材料:
§ §

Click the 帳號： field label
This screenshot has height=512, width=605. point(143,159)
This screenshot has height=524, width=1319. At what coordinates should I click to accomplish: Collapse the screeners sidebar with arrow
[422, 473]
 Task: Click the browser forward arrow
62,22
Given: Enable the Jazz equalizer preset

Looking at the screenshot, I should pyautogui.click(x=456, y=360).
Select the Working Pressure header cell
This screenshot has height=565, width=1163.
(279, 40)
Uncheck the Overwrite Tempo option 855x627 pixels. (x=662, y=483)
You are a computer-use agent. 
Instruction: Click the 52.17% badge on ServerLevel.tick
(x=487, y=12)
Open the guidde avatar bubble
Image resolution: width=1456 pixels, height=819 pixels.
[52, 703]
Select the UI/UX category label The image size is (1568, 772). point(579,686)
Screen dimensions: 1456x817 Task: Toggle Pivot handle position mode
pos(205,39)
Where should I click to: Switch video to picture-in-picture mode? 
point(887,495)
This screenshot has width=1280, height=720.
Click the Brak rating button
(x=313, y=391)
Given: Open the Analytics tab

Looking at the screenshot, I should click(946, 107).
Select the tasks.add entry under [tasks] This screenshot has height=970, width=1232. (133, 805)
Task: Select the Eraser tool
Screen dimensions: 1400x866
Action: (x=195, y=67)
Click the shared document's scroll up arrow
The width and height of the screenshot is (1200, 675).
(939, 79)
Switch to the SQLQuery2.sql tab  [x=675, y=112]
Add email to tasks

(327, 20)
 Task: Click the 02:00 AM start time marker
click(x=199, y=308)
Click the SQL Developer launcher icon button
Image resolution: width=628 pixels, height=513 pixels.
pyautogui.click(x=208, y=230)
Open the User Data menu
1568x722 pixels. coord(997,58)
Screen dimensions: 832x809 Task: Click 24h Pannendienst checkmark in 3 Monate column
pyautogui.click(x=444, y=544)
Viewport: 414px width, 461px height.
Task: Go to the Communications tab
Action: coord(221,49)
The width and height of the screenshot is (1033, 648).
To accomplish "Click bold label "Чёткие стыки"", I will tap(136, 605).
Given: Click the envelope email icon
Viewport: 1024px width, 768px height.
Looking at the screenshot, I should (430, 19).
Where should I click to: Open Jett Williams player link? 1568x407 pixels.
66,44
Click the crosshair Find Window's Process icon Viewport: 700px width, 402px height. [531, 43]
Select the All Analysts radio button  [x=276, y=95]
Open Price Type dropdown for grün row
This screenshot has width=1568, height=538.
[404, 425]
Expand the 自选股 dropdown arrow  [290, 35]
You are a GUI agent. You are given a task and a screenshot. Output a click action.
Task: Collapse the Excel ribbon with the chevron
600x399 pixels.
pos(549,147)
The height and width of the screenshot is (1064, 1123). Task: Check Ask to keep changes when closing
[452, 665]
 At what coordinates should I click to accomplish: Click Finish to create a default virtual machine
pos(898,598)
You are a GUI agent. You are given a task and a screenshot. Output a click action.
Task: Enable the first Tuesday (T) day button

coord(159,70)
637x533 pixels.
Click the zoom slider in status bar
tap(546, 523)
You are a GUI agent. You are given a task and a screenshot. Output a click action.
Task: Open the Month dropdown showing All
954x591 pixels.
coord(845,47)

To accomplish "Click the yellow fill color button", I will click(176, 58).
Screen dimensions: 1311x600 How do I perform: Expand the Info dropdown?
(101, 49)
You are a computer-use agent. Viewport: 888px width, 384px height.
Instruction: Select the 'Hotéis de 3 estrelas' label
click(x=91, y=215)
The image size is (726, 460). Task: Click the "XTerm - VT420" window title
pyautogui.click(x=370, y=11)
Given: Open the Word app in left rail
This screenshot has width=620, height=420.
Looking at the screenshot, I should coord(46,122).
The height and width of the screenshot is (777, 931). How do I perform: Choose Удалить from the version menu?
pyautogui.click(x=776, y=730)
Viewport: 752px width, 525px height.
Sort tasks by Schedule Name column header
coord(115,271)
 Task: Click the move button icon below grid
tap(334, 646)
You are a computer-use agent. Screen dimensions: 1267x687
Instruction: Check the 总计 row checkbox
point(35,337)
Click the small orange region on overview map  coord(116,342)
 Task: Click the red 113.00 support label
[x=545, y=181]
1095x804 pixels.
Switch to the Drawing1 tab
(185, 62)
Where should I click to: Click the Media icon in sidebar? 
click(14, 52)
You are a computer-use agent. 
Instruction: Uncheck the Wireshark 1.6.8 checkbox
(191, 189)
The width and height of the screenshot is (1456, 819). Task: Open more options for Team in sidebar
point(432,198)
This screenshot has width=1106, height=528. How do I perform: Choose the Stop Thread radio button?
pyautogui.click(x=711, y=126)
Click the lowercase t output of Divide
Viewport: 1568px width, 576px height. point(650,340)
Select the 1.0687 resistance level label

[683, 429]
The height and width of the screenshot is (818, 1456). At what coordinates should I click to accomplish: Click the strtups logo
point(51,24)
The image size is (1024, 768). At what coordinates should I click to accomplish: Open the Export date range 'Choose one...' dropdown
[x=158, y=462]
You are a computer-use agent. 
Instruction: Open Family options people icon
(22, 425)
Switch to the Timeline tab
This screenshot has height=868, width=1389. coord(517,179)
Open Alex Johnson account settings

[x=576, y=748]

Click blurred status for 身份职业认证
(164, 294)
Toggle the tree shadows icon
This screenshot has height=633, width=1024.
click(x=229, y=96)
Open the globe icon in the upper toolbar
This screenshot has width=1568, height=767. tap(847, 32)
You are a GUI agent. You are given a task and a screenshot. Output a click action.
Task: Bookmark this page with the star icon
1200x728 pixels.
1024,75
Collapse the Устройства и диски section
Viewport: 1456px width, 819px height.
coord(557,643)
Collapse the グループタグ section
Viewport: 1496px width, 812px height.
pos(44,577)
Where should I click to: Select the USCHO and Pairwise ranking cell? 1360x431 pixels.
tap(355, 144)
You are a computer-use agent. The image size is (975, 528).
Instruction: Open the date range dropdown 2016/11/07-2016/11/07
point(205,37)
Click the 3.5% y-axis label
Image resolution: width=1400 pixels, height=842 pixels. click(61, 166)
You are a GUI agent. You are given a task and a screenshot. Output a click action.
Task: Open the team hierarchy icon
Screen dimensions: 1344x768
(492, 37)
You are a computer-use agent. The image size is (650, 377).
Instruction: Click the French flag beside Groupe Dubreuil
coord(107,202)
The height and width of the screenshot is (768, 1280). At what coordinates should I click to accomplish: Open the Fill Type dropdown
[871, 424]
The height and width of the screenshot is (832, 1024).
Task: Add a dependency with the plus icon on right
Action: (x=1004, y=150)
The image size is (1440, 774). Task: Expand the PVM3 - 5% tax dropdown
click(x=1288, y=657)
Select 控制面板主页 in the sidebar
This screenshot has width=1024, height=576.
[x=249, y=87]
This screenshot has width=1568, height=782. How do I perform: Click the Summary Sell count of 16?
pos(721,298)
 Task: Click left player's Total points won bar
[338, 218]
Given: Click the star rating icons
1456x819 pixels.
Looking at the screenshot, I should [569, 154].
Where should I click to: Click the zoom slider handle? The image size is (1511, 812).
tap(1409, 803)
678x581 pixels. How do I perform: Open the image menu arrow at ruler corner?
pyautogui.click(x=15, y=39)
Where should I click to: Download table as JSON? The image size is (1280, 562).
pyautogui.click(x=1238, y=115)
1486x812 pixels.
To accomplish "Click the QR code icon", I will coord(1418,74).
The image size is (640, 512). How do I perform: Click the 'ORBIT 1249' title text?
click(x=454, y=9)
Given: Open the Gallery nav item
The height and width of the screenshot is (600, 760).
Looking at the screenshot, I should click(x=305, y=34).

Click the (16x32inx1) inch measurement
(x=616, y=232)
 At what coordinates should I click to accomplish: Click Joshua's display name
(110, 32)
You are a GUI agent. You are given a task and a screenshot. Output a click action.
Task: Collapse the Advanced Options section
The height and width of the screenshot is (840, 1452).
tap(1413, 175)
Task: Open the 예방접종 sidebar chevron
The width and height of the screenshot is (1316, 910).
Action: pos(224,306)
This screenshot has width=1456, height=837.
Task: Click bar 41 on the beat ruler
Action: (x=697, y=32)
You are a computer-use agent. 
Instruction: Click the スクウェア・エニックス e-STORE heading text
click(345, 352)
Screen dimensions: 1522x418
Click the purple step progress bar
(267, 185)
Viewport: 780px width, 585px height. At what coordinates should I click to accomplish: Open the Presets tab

§ §

请修改材料中从含有“Open the guidde avatar bubble”的一行到含有“Looking at the screenshot, I should click(946, 107).”的一行（首尾两行都算在内），把其中的“Analytics”换成“Settings”，其余一字不动，只输出这几行。

Open the guidde avatar bubble
Image resolution: width=1456 pixels, height=819 pixels.
[52, 703]
Select the UI/UX category label The image size is (1568, 772). point(579,686)
Screen dimensions: 1456x817 Task: Toggle Pivot handle position mode
pos(205,39)
Where should I click to: Switch video to picture-in-picture mode? 
point(887,495)
This screenshot has width=1280, height=720.
Click the Brak rating button
(x=313, y=391)
Given: Open the Settings tab

Looking at the screenshot, I should click(946, 107).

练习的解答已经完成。